Task set:
A. From the passage below about the Cloud Macchiato, list the ingredients of traditional leche merengada.
B. According to the passage below about the Cloud Macchiato, in what month and year did Starbucks launch the drink?
C. Carry on the passage below about the Cloud Macchiato, picking up right after its final sentence.

The Story Behind the Recipe

In March 2019, Starbucks launched the Cloud Macchiato with Ariana Grande as its brand ambassador — a natural fit, since Grande’s known obsession with clouds extends to a cloud tattoo, a cloud-themed perfume called Cloud she released the same month, and the cloud emoji she uses prolifically. The drink was inspired by Spanish leche merengada, a traditional cold drink made with milk, meringue, lemon, and cinnamon that has been sold in Barcelona’s granjas and horchaterías since the 19th century.

The Cloud Macchiato has been on the Starbucks menu ever since — currently in four iced variants (Caramel, Cinnamon, Cocoa, and Blonde Cocoa) — and it became a TikTok staple for home coffee creators because the foam looks dramatic and the technique is approachable.

Data:

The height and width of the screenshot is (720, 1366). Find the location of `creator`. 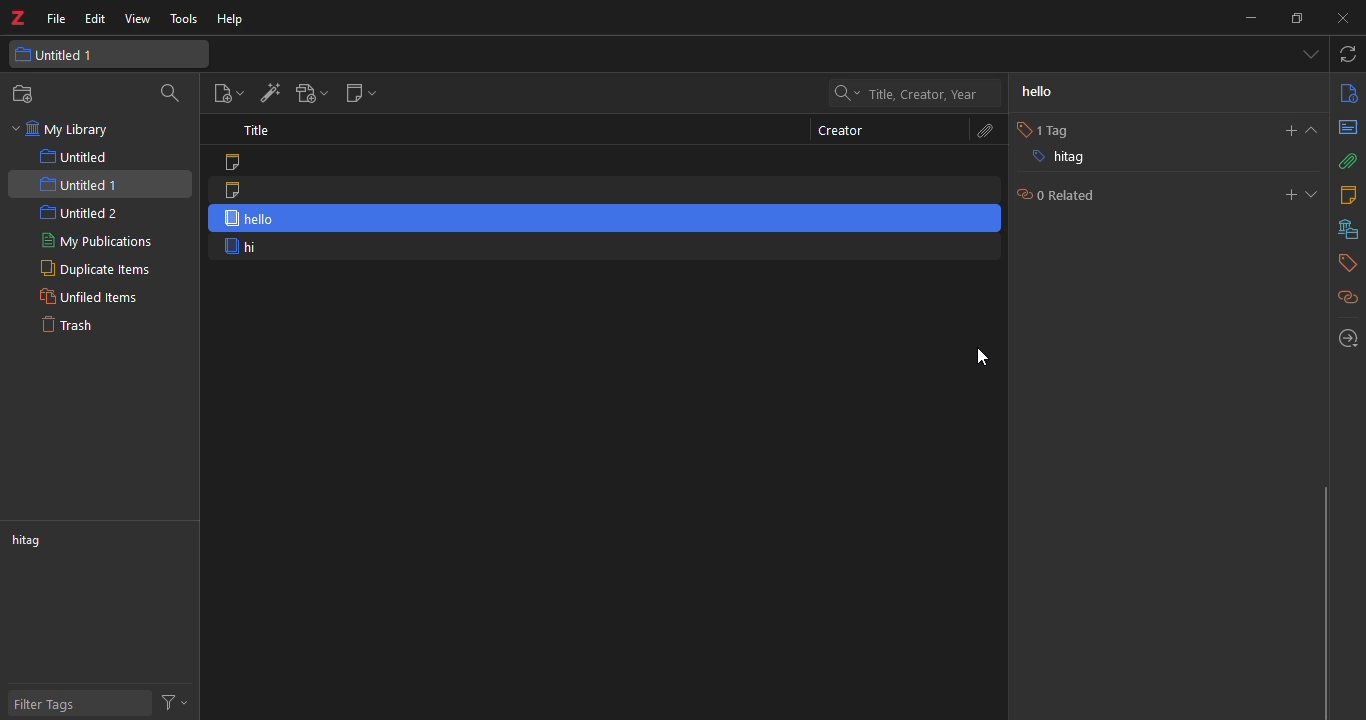

creator is located at coordinates (834, 130).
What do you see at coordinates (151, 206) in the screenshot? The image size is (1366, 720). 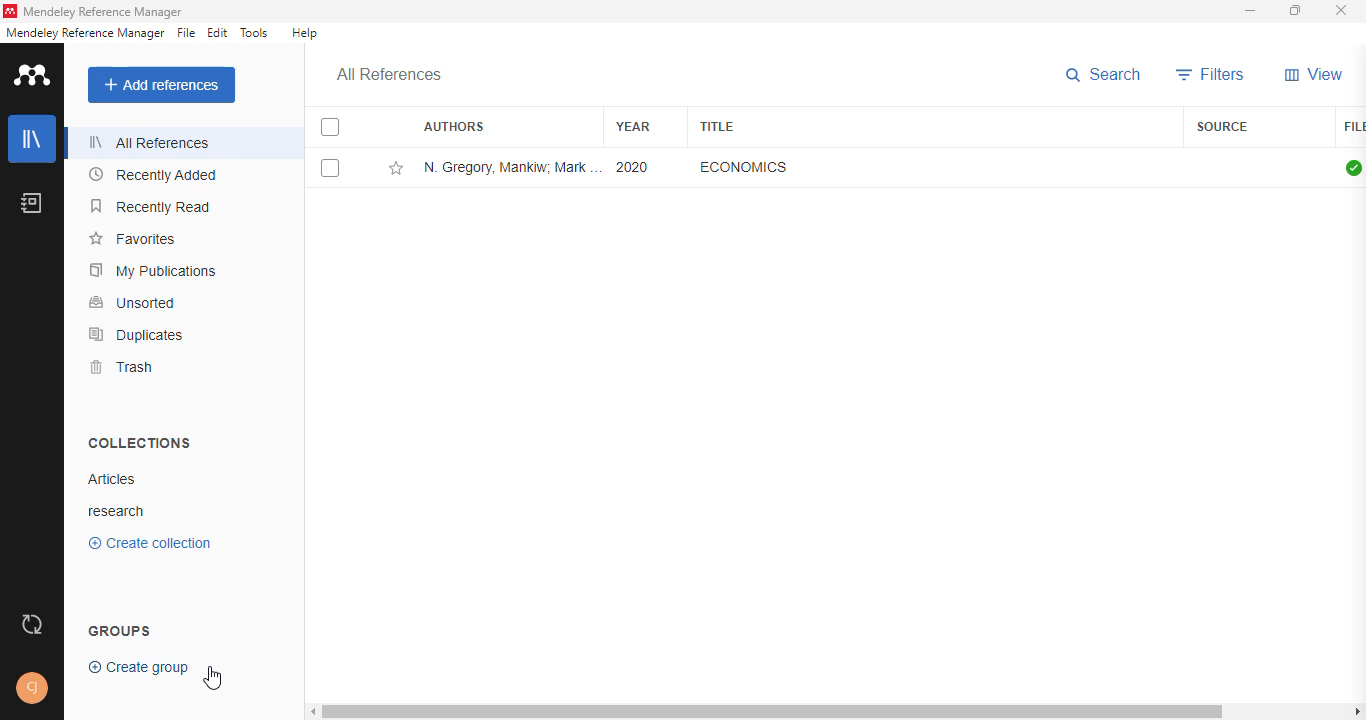 I see `recently read` at bounding box center [151, 206].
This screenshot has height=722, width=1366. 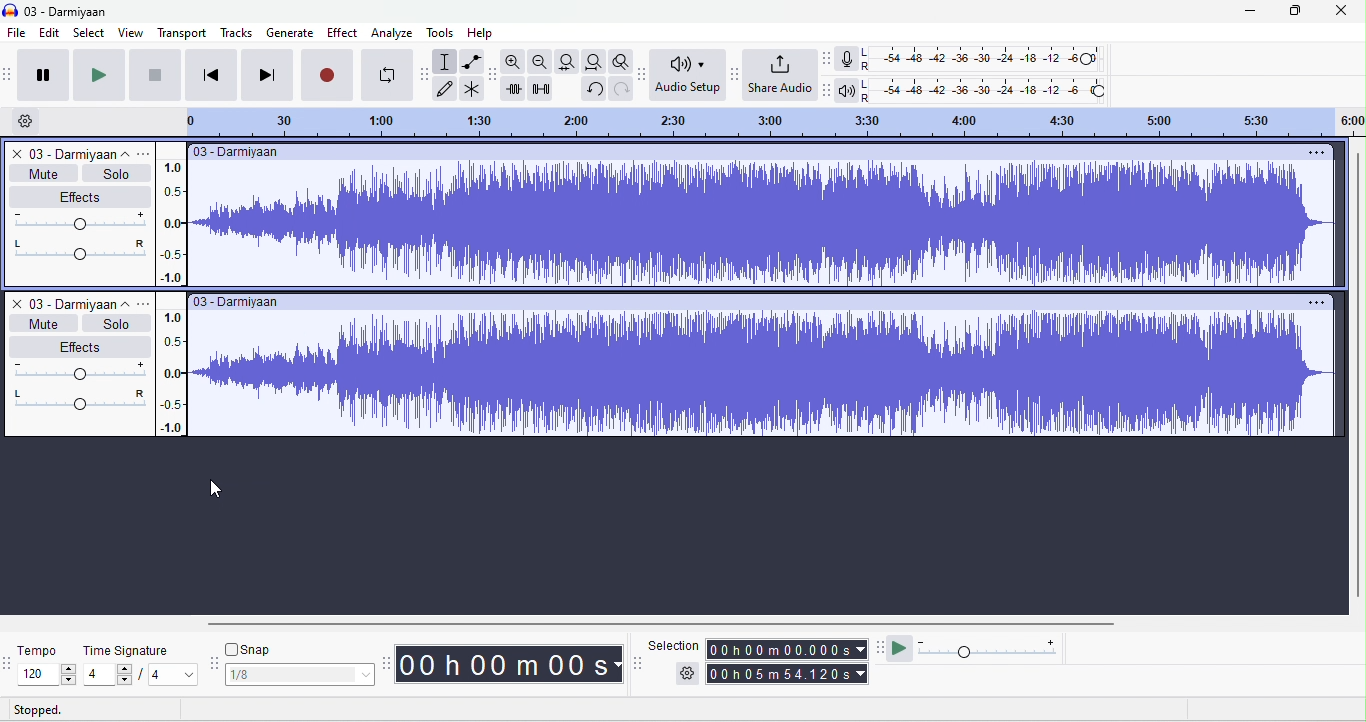 What do you see at coordinates (1292, 11) in the screenshot?
I see `maximize` at bounding box center [1292, 11].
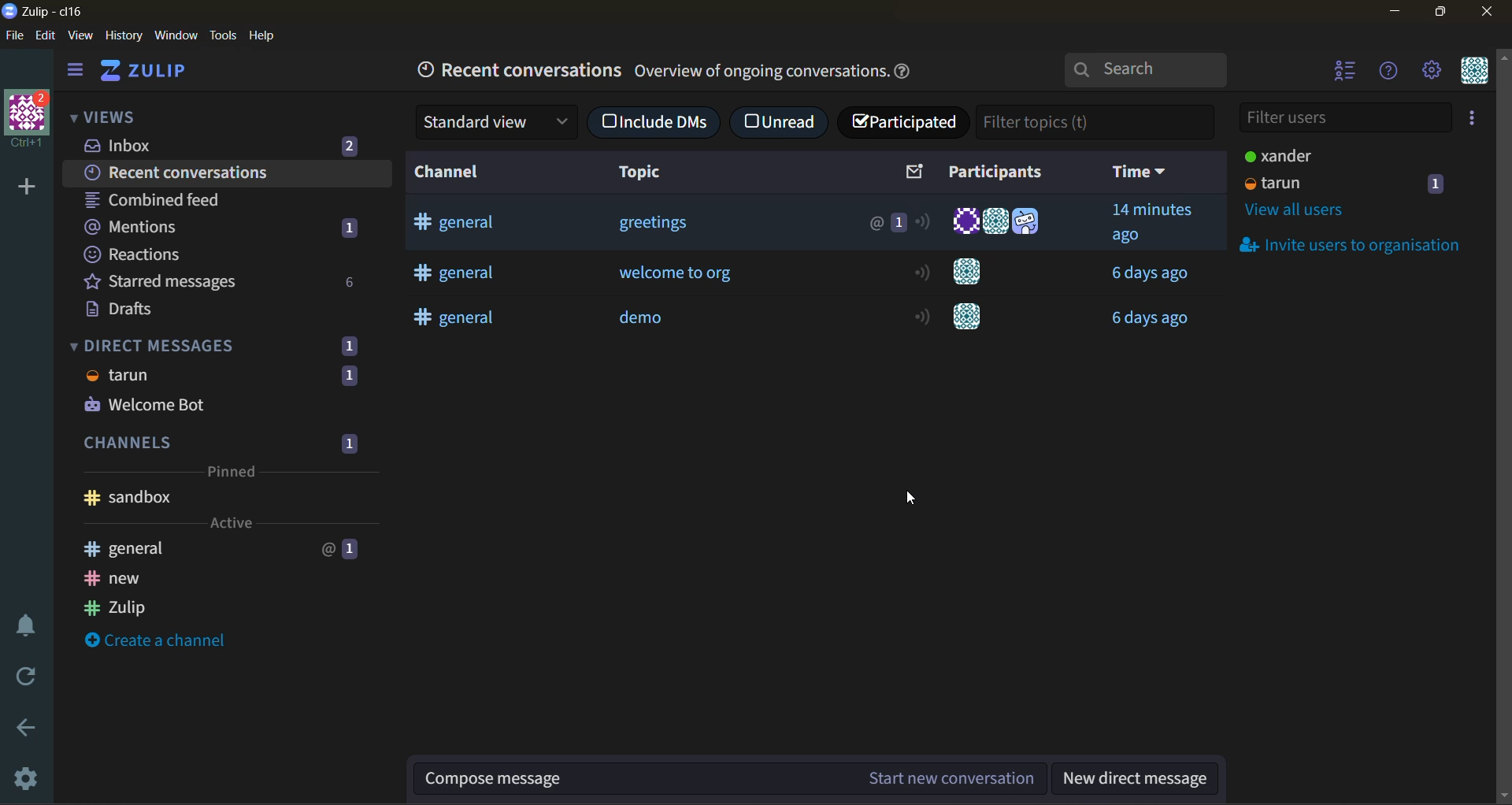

Answers in order:
A. Milk, meringue, lemon, and cinnamon.

B. March 2019.

C.
There’s just one problem with most copycat recipes you’ll find: they use heavy cream or sweet cream to make the “cloud.” That’s wrong. The defining feature of the Cloud Macchiato is egg white powder foam — a meringue-style topping that behaves completely differently from sweet cream cold foam. Getting this right is the difference between a Cloud Macchiato and a slightly fancier Iced Coffee.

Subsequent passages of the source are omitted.